Keep your effects clear of unwanted low frequencies, too.

Okay, so say you’ve read this far and you’ve maybe gone into your mix to mess with some vocals. You realize there is more going on below 200Hz than necessary to make those vocals work, so you cut that out and let them shine in a more fitting frequency range. But then, you decide you want to put some reverb on the vocal chain. If that reverb has a trail with low-end frequencies, you’re going to run into the same problem again. Whether it’s reverb, delay, distortion, or whatever creative effects make your music shine, make sure the trails coming from those effects are within a frequency range that will add to the quality of your mix, not make it sound muddy.


Low-end frequencies have an important role today in music today, especially since electronic production is becoming more and more prominent. A good 808 or sub-bass line can add powerful layers that make your music more emotional and heavy-hitting. Can you imagine The Weeknd’s “The Hills” without all of the bass?

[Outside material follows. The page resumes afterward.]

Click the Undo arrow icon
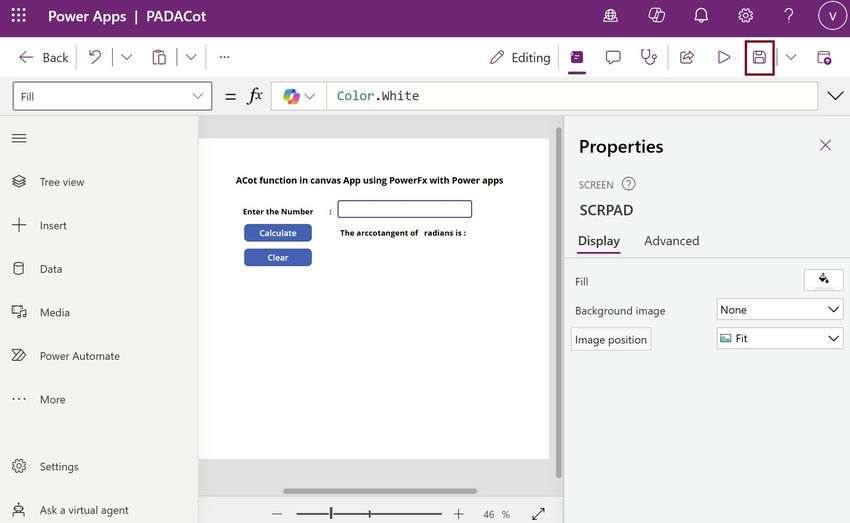Image resolution: width=850 pixels, height=523 pixels. coord(95,57)
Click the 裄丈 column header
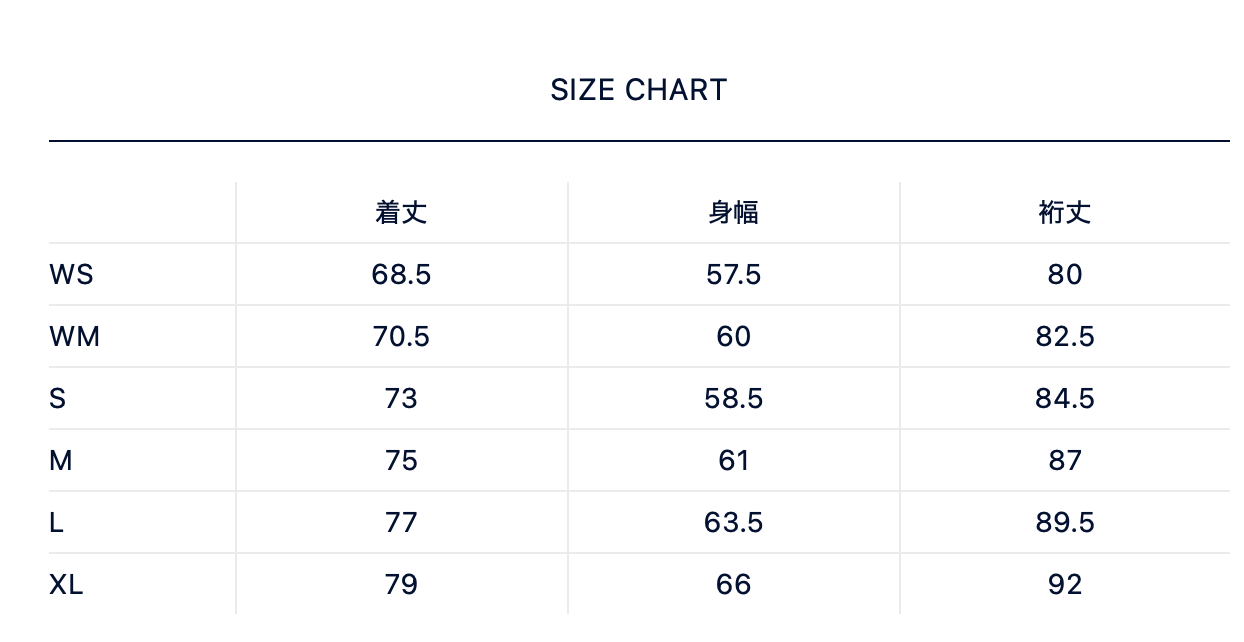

But if his vocals and the hi-hats and the snares had a bunch of unwanted low frequencies, you can bet that bass would not be nearly as clear or impactful. There are tools like sidechain compression that help make sure frequencies don’t collide — use them to your advantage, because it isn’t always as simple as cutting out the EQ you don’t want. But be sure that if your tracks are not dependent on those lower registers that they are EQ’d and compressed properly to blend in with the mix.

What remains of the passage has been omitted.